站在空荡荡的楼下,忽然觉得恍如隔世。曾经的我们在这里喝着啤酒看球,啃着鸡爪聊天,合吃一份砂锅谈情,独享一碗拉面沉默。我们在这里笑过哭过生活过,总能在某个摊位上找到足以慰藉身心的味道。在这里没有思乡的烦恼,各个地域的美食让来自不同地方的我们找到了共同的语言。望着冷清的建筑,仿佛消失的不是摊位,而是自己当年吹过的牛逼,和虚掷的青春。
曾经在篇文章中看到这样一句话:人世间所有长久的关系都是寡淡的。的确如此,平淡如水才是生活真正的节奏,再激烈的电影情节也不过短短两三个小时。相比于总在风口浪尖激荡,我更愿意停泊在安静的港湾里慢慢摇晃。
我和食物之间的关系亦是如此,在外漂泊多年,尝过无数酸甜苦辣,也曾让我大呼过瘾并且乐此不疲。可当世界归于平静,我脑海里只有妈妈做的葱油饼卷腌肉肠,没有惊心动魄的味道,只有家里平平淡淡的温暖。在和冯文聊起关于妈妈味道的话题,她却少见持有我相左的态度。她说她妈妈为了家庭经常在外奔波,很少在家做饭,所以手艺很难恭维,而且还会逼她吃一些不喜欢的东西,比如水煮蛋的蛋黄,所以她更愿意在外面自由地觅食。
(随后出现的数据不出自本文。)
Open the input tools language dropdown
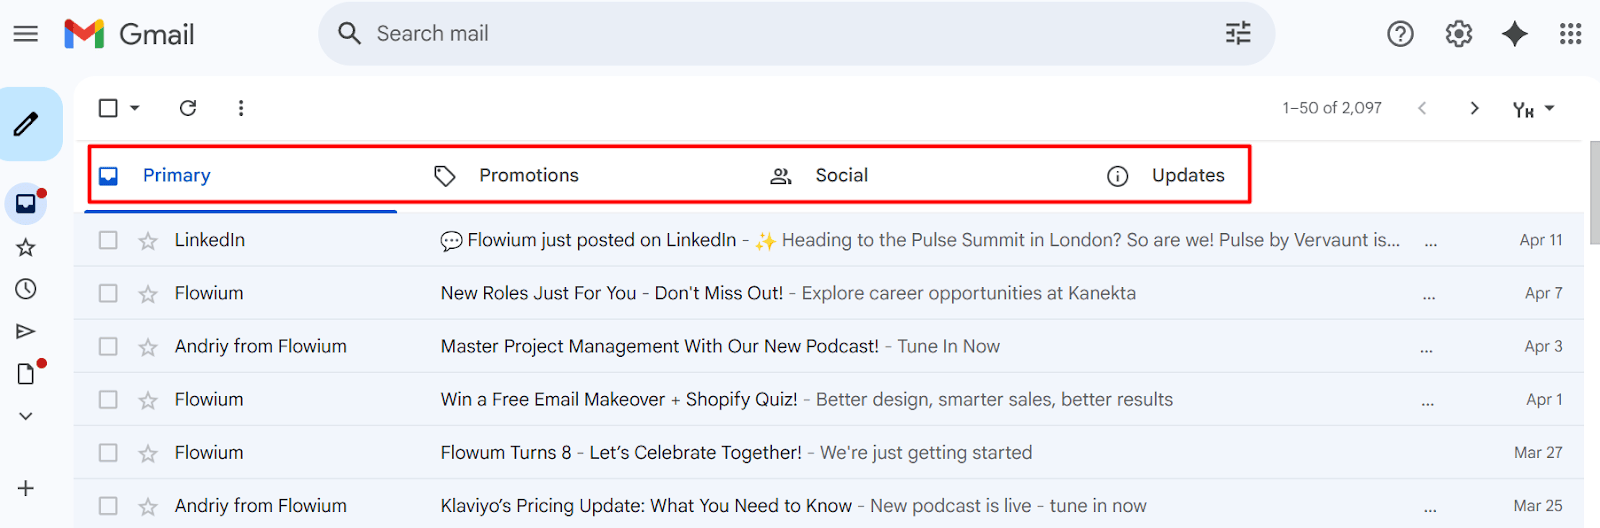The height and width of the screenshot is (528, 1600). [x=1549, y=108]
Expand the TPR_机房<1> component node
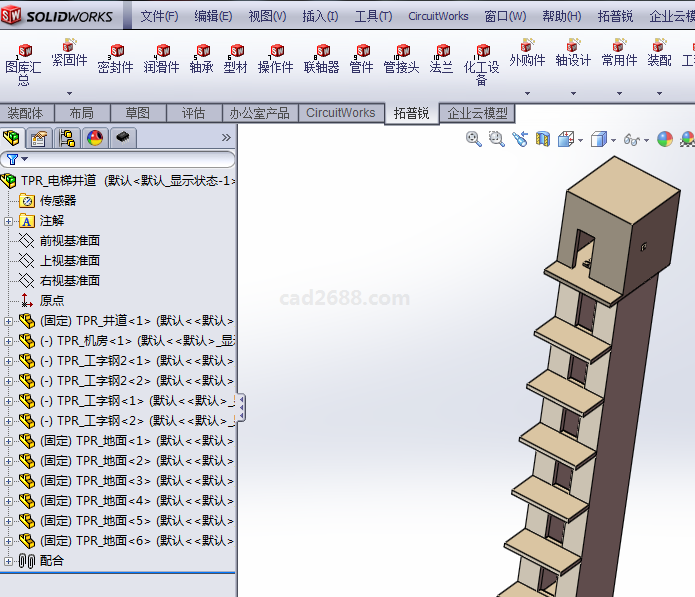 point(9,341)
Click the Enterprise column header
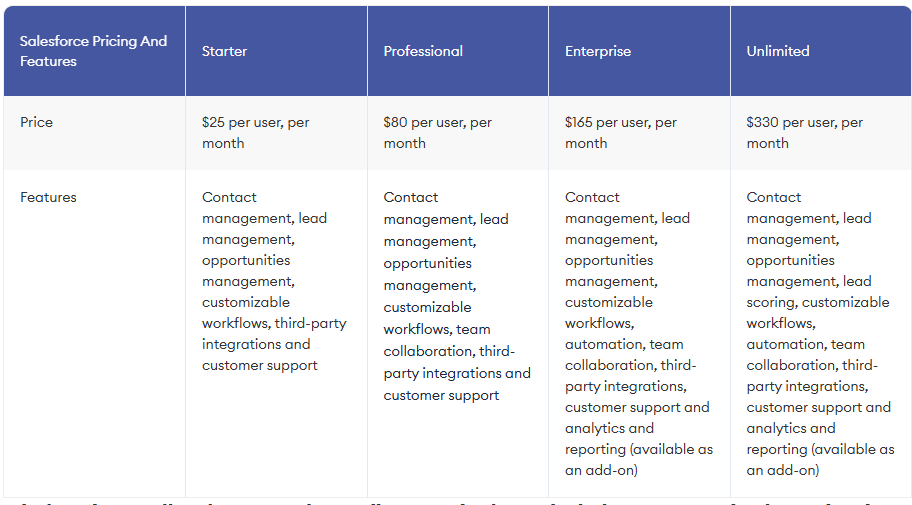Screen dimensions: 912x505 598,51
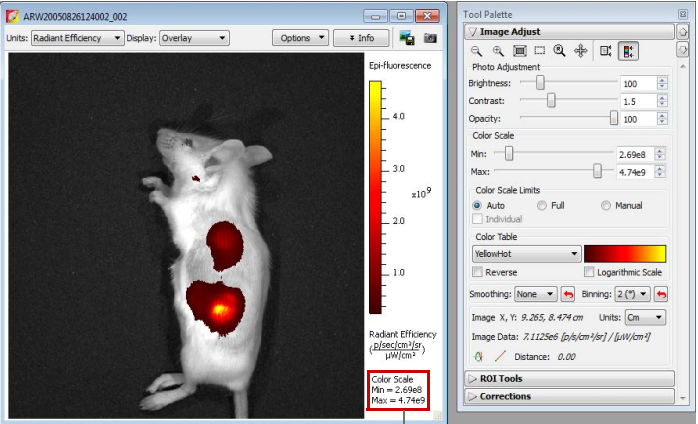Select the pan image arrows tool

580,51
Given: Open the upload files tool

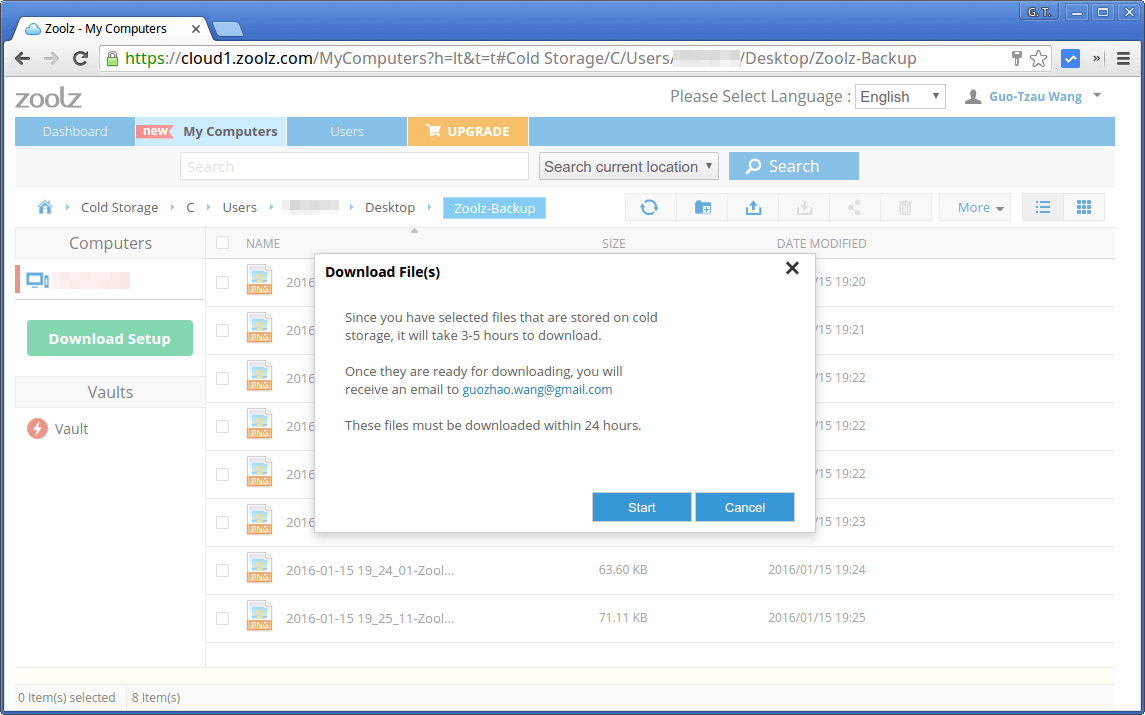Looking at the screenshot, I should point(752,207).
妈妈的爱,有的温暖有的专横,出自妈妈厨房的食物,有的是慰藉美食,有的是童年噩梦。但无论怎么,这些都是我们对食物最初的记忆,指引着我们将来的饮食方向。
5.
食物知道人类灵魂所在,食欲便是探求灵魂真相的欲望。最后一次给前女友熬汤,被斥责淡而无味,现在想想那应该就是没爱了吧;和朋友吃了一家辣到五脏六腑都冒烟的川味火锅,以至于后来看见辣椒就想起他;出差时吃到一碗异常鲜美的猪骨汤面,一扫在外的疲劳,走起路来都哼着小曲。喜欢美食的人肯定都有美好的灵魂,因为他们全部精力都想着吃好吃的,没时间干坏事。
后来,冯文因为工作的原因,离开了我们一起咀嚼和吞咽的城市,失去了那么合拍的饭搭子,我又变成了孤独的觅食者。在饭点的时候,她会给我发来一些食物的照片,有常见的,也有猎奇的,会说以后有机会一起来吃。我也会和她分享一些最近新发现的好店,但心里非常明白“有机会”这三个字就是机会渺茫的意思。
有一天,我一个人去了那家烤眼球的烧烤店,老板娘居然还记得我,问我冯文怎么没一起来,我笑笑说她过几天就回来了。可能是看在冯文的面子上,老板娘对我非常亲切,还挑了几颗大大的眼球,烤得香气四溢。这次我没有心急,慢慢地等待它的冷却,轻轻地咬破它的结构,细细地咀嚼它的味道,没想到我居然爱上了它的口感并久久难忘。
我想起了上次来这里的糗事,想起了冯文的窃喜和大笑,还想起了很多和她一起吃饭的日子。突然发现除了饮食习惯,我对她的了解居然还不如一个普通朋友。
食物总是会在相同的季节履行诺言一般地再现,而人不一定,我应该没有机会再更多了解她了,只希望她能再找个人陪她一起吃饭吧。